## [Task inputs]
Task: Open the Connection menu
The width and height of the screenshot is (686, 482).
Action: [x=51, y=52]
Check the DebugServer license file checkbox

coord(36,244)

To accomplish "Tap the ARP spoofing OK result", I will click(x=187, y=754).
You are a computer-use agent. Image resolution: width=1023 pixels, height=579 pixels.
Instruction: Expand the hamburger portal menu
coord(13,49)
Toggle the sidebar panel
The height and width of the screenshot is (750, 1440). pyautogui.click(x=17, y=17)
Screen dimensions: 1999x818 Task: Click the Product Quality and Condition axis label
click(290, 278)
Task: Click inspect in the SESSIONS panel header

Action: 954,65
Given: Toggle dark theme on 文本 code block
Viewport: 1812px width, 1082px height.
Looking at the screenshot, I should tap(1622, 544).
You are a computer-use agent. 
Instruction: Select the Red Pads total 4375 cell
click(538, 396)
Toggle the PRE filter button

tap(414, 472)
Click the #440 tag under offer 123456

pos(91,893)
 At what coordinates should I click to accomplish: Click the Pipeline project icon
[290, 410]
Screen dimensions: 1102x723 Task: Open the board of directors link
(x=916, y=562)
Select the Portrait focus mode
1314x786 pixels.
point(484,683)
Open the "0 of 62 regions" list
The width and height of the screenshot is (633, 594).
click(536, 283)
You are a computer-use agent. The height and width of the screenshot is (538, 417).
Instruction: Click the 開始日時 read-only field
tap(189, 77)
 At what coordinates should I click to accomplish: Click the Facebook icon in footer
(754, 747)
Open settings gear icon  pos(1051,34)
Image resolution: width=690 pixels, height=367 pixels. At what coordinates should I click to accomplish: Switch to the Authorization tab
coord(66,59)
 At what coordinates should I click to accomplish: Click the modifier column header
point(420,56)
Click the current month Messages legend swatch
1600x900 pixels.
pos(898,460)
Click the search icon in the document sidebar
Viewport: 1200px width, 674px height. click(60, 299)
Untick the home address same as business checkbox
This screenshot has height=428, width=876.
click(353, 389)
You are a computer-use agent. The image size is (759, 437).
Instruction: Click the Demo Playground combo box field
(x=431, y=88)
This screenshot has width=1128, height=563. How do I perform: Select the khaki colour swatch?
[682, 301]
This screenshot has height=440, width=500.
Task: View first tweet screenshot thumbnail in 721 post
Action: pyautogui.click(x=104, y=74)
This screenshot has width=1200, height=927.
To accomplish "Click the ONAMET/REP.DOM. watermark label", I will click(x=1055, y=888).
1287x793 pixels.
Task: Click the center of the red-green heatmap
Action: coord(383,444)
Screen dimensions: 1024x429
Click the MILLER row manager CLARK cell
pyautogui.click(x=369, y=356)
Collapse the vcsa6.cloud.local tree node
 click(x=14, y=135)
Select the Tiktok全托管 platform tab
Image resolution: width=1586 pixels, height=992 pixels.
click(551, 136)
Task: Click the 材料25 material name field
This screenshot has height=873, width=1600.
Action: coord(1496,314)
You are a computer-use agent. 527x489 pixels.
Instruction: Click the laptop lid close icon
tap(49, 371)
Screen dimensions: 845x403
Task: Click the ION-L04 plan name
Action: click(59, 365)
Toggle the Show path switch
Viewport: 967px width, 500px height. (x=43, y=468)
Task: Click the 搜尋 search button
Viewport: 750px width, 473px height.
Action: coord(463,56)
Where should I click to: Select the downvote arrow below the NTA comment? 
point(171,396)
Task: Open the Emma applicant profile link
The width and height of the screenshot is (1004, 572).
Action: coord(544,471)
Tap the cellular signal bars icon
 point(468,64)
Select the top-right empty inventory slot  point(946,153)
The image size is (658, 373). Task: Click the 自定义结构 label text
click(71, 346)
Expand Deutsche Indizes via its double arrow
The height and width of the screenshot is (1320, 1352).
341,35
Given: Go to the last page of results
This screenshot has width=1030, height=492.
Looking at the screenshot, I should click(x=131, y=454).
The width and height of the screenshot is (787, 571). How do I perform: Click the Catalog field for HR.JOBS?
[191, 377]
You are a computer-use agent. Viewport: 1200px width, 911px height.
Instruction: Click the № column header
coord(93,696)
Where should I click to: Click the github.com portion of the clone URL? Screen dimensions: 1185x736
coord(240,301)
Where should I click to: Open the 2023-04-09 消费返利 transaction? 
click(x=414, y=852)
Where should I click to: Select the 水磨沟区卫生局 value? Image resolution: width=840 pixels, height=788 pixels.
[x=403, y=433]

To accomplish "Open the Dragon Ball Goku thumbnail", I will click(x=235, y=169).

## [Your instructions]
The listing above must be transcribed exactly, line by line.

## [Response to this task]
Task: Open the Connection menu
The width and height of the screenshot is (686, 482).
Action: [x=51, y=52]
Check the DebugServer license file checkbox

coord(36,244)

To accomplish "Tap the ARP spoofing OK result", I will click(x=187, y=754).
You are a computer-use agent. Image resolution: width=1023 pixels, height=579 pixels.
Instruction: Expand the hamburger portal menu
coord(13,49)
Toggle the sidebar panel
The height and width of the screenshot is (750, 1440). pyautogui.click(x=17, y=17)
Screen dimensions: 1999x818 Task: Click the Product Quality and Condition axis label
click(290, 278)
Task: Click inspect in the SESSIONS panel header

Action: 954,65
Given: Toggle dark theme on 文本 code block
Viewport: 1812px width, 1082px height.
Looking at the screenshot, I should tap(1622, 544).
You are a computer-use agent. 
Instruction: Select the Red Pads total 4375 cell
click(538, 396)
Toggle the PRE filter button

tap(414, 472)
Click the #440 tag under offer 123456

pos(91,893)
 At what coordinates should I click to accomplish: Click the Pipeline project icon
[290, 410]
Screen dimensions: 1102x723 Task: Open the board of directors link
(x=916, y=562)
Select the Portrait focus mode
1314x786 pixels.
point(484,683)
Open the "0 of 62 regions" list
The width and height of the screenshot is (633, 594).
click(536, 283)
You are a computer-use agent. The height and width of the screenshot is (538, 417).
Instruction: Click the 開始日時 read-only field
tap(189, 77)
 At what coordinates should I click to accomplish: Click the Facebook icon in footer
(754, 747)
Open settings gear icon  pos(1051,34)
Image resolution: width=690 pixels, height=367 pixels. At what coordinates should I click to accomplish: Switch to the Authorization tab
coord(66,59)
 At what coordinates should I click to accomplish: Click the modifier column header
point(420,56)
Click the current month Messages legend swatch
1600x900 pixels.
pos(898,460)
Click the search icon in the document sidebar
Viewport: 1200px width, 674px height. click(60, 299)
Untick the home address same as business checkbox
This screenshot has height=428, width=876.
click(353, 389)
You are a computer-use agent. The image size is (759, 437).
Instruction: Click the Demo Playground combo box field
(x=431, y=88)
This screenshot has width=1128, height=563. How do I perform: Select the khaki colour swatch?
[682, 301]
This screenshot has height=440, width=500.
Task: View first tweet screenshot thumbnail in 721 post
Action: pyautogui.click(x=104, y=74)
This screenshot has width=1200, height=927.
To accomplish "Click the ONAMET/REP.DOM. watermark label", I will click(x=1055, y=888).
1287x793 pixels.
Task: Click the center of the red-green heatmap
Action: coord(383,444)
Screen dimensions: 1024x429
Click the MILLER row manager CLARK cell
pyautogui.click(x=369, y=356)
Collapse the vcsa6.cloud.local tree node
 click(x=14, y=135)
Select the Tiktok全托管 platform tab
Image resolution: width=1586 pixels, height=992 pixels.
click(551, 136)
Task: Click the 材料25 material name field
This screenshot has height=873, width=1600.
Action: coord(1496,314)
You are a computer-use agent. 527x489 pixels.
Instruction: Click the laptop lid close icon
tap(49, 371)
Screen dimensions: 845x403
Task: Click the ION-L04 plan name
Action: click(59, 365)
Toggle the Show path switch
Viewport: 967px width, 500px height. (x=43, y=468)
Task: Click the 搜尋 search button
Viewport: 750px width, 473px height.
Action: coord(463,56)
Where should I click to: Select the downvote arrow below the NTA comment? 
point(171,396)
Task: Open the Emma applicant profile link
The width and height of the screenshot is (1004, 572).
Action: coord(544,471)
Tap the cellular signal bars icon
 point(468,64)
Select the top-right empty inventory slot  point(946,153)
The image size is (658, 373). Task: Click the 自定义结构 label text
click(71, 346)
Expand Deutsche Indizes via its double arrow
The height and width of the screenshot is (1320, 1352).
341,35
Given: Go to the last page of results
This screenshot has width=1030, height=492.
Looking at the screenshot, I should click(x=131, y=454).
The width and height of the screenshot is (787, 571). How do I perform: Click the Catalog field for HR.JOBS?
[191, 377]
You are a computer-use agent. Viewport: 1200px width, 911px height.
Instruction: Click the № column header
coord(93,696)
Where should I click to: Click the github.com portion of the clone URL? Screen dimensions: 1185x736
coord(240,301)
Where should I click to: Open the 2023-04-09 消费返利 transaction? 
click(x=414, y=852)
Where should I click to: Select the 水磨沟区卫生局 value? Image resolution: width=840 pixels, height=788 pixels.
[x=403, y=433]

To accomplish "Open the Dragon Ball Goku thumbnail", I will click(x=235, y=169).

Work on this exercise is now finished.